SOURCE MATERIAL =>
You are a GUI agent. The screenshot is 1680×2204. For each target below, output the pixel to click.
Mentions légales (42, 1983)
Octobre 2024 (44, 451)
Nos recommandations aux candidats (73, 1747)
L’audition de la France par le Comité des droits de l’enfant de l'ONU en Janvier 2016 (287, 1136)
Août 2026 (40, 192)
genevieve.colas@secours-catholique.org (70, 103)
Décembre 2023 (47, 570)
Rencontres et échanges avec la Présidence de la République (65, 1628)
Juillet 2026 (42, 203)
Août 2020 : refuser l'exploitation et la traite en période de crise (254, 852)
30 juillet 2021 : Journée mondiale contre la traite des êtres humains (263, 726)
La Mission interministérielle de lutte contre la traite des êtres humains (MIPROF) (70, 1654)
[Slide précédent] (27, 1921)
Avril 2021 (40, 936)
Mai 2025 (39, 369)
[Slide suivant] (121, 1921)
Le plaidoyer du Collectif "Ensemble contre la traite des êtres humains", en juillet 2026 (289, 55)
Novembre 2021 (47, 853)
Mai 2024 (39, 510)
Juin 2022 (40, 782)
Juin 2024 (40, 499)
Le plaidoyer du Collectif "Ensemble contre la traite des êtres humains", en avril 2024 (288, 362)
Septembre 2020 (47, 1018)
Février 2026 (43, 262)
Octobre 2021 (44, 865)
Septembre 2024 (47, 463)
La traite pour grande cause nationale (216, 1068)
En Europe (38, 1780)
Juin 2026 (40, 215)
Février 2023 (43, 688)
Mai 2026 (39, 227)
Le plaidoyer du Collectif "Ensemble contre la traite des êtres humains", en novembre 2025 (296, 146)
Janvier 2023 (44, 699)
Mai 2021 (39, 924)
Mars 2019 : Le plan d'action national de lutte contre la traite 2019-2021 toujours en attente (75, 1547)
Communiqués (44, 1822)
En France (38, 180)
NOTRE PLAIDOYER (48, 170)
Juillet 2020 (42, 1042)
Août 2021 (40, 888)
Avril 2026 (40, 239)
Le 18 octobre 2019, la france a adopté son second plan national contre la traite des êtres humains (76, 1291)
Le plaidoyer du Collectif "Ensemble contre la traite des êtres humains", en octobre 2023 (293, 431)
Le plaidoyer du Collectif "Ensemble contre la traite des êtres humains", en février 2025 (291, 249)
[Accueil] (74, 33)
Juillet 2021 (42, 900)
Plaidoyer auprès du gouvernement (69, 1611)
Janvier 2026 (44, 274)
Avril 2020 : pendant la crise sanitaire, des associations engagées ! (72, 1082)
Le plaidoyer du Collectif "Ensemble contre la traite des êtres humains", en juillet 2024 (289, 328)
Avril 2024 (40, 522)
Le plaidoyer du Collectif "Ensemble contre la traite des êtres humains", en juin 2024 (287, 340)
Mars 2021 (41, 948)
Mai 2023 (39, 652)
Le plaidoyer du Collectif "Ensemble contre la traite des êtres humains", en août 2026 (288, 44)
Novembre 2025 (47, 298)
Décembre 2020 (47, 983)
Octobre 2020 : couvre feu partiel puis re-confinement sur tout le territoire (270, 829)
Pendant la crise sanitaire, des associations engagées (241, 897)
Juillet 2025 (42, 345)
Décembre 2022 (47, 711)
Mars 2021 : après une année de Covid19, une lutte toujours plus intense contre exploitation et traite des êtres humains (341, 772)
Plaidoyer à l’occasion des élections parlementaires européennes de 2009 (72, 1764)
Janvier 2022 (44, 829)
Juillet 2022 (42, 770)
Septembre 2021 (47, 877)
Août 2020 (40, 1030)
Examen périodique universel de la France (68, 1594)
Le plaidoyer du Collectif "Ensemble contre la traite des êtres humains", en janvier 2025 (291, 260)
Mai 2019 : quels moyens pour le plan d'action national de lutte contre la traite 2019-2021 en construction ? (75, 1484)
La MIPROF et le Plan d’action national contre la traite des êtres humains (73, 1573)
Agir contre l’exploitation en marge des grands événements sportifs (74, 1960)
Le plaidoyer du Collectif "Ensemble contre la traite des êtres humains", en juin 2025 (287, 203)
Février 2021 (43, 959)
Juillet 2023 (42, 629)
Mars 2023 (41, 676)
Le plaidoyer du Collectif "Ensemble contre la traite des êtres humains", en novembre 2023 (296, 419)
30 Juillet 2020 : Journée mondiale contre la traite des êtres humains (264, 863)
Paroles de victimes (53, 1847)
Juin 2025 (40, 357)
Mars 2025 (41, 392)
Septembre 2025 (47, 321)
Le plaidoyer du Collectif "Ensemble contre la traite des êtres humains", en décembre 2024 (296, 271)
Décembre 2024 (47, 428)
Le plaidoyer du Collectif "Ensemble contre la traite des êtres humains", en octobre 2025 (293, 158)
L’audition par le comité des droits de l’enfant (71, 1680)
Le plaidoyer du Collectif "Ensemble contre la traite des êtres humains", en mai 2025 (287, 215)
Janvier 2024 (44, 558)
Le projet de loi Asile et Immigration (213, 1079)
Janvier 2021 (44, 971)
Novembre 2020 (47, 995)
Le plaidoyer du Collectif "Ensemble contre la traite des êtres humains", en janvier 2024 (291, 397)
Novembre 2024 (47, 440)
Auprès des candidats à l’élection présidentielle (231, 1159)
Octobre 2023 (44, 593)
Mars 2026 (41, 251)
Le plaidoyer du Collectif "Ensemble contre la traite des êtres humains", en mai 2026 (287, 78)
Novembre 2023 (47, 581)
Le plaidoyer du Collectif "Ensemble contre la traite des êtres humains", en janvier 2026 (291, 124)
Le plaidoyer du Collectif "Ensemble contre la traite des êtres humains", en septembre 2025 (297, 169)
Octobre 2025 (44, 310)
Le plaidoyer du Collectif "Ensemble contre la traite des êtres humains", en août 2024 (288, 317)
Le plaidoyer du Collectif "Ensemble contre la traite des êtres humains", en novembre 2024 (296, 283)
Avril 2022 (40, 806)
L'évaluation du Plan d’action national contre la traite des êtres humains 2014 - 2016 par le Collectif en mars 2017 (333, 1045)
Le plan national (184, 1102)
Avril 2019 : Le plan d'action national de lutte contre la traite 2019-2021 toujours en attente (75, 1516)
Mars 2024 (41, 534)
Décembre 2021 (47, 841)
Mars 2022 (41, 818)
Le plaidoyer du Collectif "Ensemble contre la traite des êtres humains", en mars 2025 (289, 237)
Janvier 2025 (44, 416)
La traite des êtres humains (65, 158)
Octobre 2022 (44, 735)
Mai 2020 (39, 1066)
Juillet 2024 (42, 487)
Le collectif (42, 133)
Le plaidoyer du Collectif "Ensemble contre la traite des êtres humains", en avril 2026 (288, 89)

EXERCISE DIRECTIONS => Quote every line of the data, word for word.

ANSWER AREA =>
You are a GUI agent. The screenshot is 1680×2204. For each target below, output the pixel to click.
Mentions légales (42, 1983)
Octobre 2024 (44, 451)
Nos recommandations aux candidats (73, 1747)
L’audition de la France par le Comité des droits de l’enfant de l'ONU en Janvier 2016 (287, 1136)
Août 2026 (40, 192)
genevieve.colas@secours-catholique.org (70, 103)
Décembre 2023 (47, 570)
Rencontres et échanges avec la Présidence de la République (65, 1628)
Juillet 2026 (42, 203)
Août 2020 : refuser l'exploitation et la traite en période de crise (254, 852)
30 juillet 2021 : Journée mondiale contre la traite des êtres humains (263, 726)
La Mission interministérielle de lutte contre la traite des êtres humains (MIPROF) (70, 1654)
[Slide précédent] (27, 1921)
Avril 2021 (40, 936)
Mai 2025 (39, 369)
[Slide suivant] (121, 1921)
Le plaidoyer du Collectif "Ensemble contre la traite des êtres humains", en juillet 2026 (289, 55)
Novembre 2021 (47, 853)
Mai 2024 (39, 510)
Juin 2022 (40, 782)
Juin 2024 (40, 499)
Le plaidoyer du Collectif "Ensemble contre la traite des êtres humains", en avril 2024 (288, 362)
Septembre 2020 (47, 1018)
Février 2026 (43, 262)
Octobre 2021 (44, 865)
Septembre 2024 (47, 463)
La traite pour grande cause nationale (216, 1068)
En Europe (38, 1780)
Juin 2026 (40, 215)
Février 2023 (43, 688)
Mai 2026 (39, 227)
Le plaidoyer du Collectif "Ensemble contre la traite des êtres humains", en novembre 2025 (296, 146)
Janvier 2023 (44, 699)
Mai 2021 (39, 924)
Mars 2019 : Le plan d'action national de lutte contre la traite 2019-2021 toujours en attente (75, 1547)
Communiqués (44, 1822)
En France (38, 180)
NOTRE PLAIDOYER (48, 170)
Juillet 2020 (42, 1042)
Août 2021 (40, 888)
Avril 2026 (40, 239)
Le 18 octobre 2019, la france a adopté son second plan national contre la traite des êtres humains (76, 1291)
Le plaidoyer du Collectif "Ensemble contre la traite des êtres humains", en octobre 2023 (293, 431)
Le plaidoyer du Collectif "Ensemble contre la traite des êtres humains", en février 2025 (291, 249)
[Accueil] (74, 33)
Juillet 2021 (42, 900)
Plaidoyer auprès du gouvernement (69, 1611)
Janvier 2026 (44, 274)
Avril 2020 : pendant la crise sanitaire, des associations engagées ! (72, 1082)
Le plaidoyer du Collectif "Ensemble contre la traite des êtres humains", en juillet 2024 (289, 328)
Avril 2024 (40, 522)
Le plaidoyer du Collectif "Ensemble contre la traite des êtres humains", en juin 2024 (287, 340)
Mars 2021 (41, 948)
Mai 2023 (39, 652)
Le plaidoyer du Collectif "Ensemble contre la traite des êtres humains", en août 2026 (288, 44)
Novembre 2025 (47, 298)
Décembre 2020 (47, 983)
Octobre 2020 : couvre feu partiel puis re-confinement sur tout le territoire (270, 829)
Pendant la crise sanitaire, des associations engagées (241, 897)
Juillet 2025 (42, 345)
Décembre 2022 (47, 711)
Mars 2021 : après une année de Covid19, une lutte toujours plus intense contre exploitation et traite des êtres humains (341, 772)
Plaidoyer à l’occasion des élections parlementaires européennes de 2009 (72, 1764)
Janvier 2022 (44, 829)
Juillet 2022 (42, 770)
Septembre 2021 (47, 877)
Août 2020 (40, 1030)
Examen périodique universel de la France (68, 1594)
Le plaidoyer du Collectif "Ensemble contre la traite des êtres humains", en janvier 2025 (291, 260)
Mai 2019 : quels moyens pour le plan d'action national de lutte contre la traite 2019-2021 en construction ? (75, 1484)
La MIPROF et le Plan d’action national contre la traite des êtres humains (73, 1573)
Agir contre l’exploitation en marge des grands événements sportifs (74, 1960)
Le plaidoyer du Collectif "Ensemble contre la traite des êtres humains", en juin 2025 (287, 203)
Février 2021 (43, 959)
Juillet 2023 (42, 629)
Mars 2023 (41, 676)
Le plaidoyer du Collectif "Ensemble contre la traite des êtres humains", en novembre 2023 (296, 419)
30 Juillet 2020 : Journée mondiale contre la traite des êtres humains (264, 863)
Paroles de victimes (53, 1847)
Juin 2025 (40, 357)
Mars 2025 (41, 392)
Septembre 2025 (47, 321)
Le plaidoyer du Collectif "Ensemble contre la traite des êtres humains", en décembre 2024 (296, 271)
Décembre 2024 (47, 428)
Le plaidoyer du Collectif "Ensemble contre la traite des êtres humains", en octobre 2025 (293, 158)
L’audition par le comité des droits de l’enfant (71, 1680)
Le plaidoyer du Collectif "Ensemble contre la traite des êtres humains", en mai 2025 (287, 215)
Janvier 2024 (44, 558)
Le projet de loi Asile et Immigration (213, 1079)
Janvier 2021 (44, 971)
Novembre 2020 (47, 995)
Le plaidoyer du Collectif "Ensemble contre la traite des êtres humains", en janvier 2024 (291, 397)
Novembre 2024 (47, 440)
Auprès des candidats à l’élection présidentielle (231, 1159)
Octobre 2023 (44, 593)
Mars 2026 (41, 251)
Le plaidoyer du Collectif "Ensemble contre la traite des êtres humains", en mai 2026 (287, 78)
Novembre 2023 (47, 581)
Le plaidoyer du Collectif "Ensemble contre la traite des êtres humains", en janvier 2026 (291, 124)
Le plaidoyer du Collectif "Ensemble contre la traite des êtres humains", en septembre 2025 (297, 169)
Octobre 2025 (44, 310)
Le plaidoyer du Collectif "Ensemble contre la traite des êtres humains", en août 2024 (288, 317)
Le plaidoyer du Collectif "Ensemble contre la traite des êtres humains", en novembre 2024 (296, 283)
Avril 2022 (40, 806)
L'évaluation du Plan d’action national contre la traite des êtres humains 2014 - 2016 par le Collectif en mars 2017 (333, 1045)
Le plan national (184, 1102)
Avril 2019 : Le plan d'action national de lutte contre la traite 2019-2021 toujours en attente (75, 1516)
Mars 2024 (41, 534)
Décembre 2021 (47, 841)
Mars 2022 (41, 818)
Le plaidoyer du Collectif "Ensemble contre la traite des êtres humains", en mars 2025 (289, 237)
Janvier 2025 (44, 416)
La traite des êtres humains (65, 158)
Octobre 2022 (44, 735)
Mai 2020 (39, 1066)
Juillet 2024 (42, 487)
Le collectif (42, 133)
Le plaidoyer du Collectif "Ensemble contre la traite des êtres humains", en avril 2026 (288, 89)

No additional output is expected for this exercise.